Enhanced Transdermal Delivery of Apremilast Loaded Ethosomes: Optimization, Characterization and In Vivo Evaluation

Abstract

The low aqueous solubility and permeability of apremilast restricted its clinical efficiency in oral therapy for psoriasis arthritis. This research aimed to develop nanosized lipid carrier with high payload and can provide greater transdermal flux in an attempt to enhance the clinical efficiency of apremilast. Apremilast loaded ethosomes were efficiently formulated by a single-step injection technique. A 33 statistical Box-Behnken experimental design was employed to identify the optimum desirability of ethosomes by assessing the effect of three formulation components (soy lecithin, ethanol and apremilast) on responses such as vesicle size, drug entrapment and transdermal flux. The optimized ethosomes were formulated into a gel and evaluated for in vitro and in vivo characteristics including drug release, permeation and pharmacokinetics in rats. The optimization results indicated a significant effect (p < 0.05) of all three formulation variables on the responses evaluated. Optimized ethosomes exhibited spherical shape, nano-size with good payload and greater transdermal flux. The developed ethosomal gel had good physicochemical and rheological properties suitable for topical application and exhibited prolonged drug release by Weibull diffusion.
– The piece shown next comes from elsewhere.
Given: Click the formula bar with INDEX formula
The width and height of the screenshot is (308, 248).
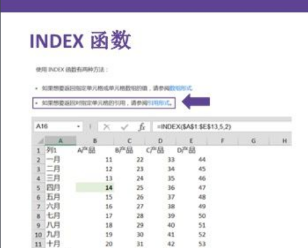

A short lag time and higher transdermal flux (~4 folds higher than control, p < 0.0001) noticed with ethosomes indicates rapid and greater diffusion through the skin barriers. Pharmacokinetic results demonstrated the potential of ethosomes in the transdermal therapy of apremilast as evidenced by the extent of absorption (AUC0-24, p < 0.0001) when compared with the oral counterpart. In nutshell, the data presented here establish the practical feasibility of ethosomal transdermal delivery and can be an alternative option for oral therapy in treating psoriasis arthritis.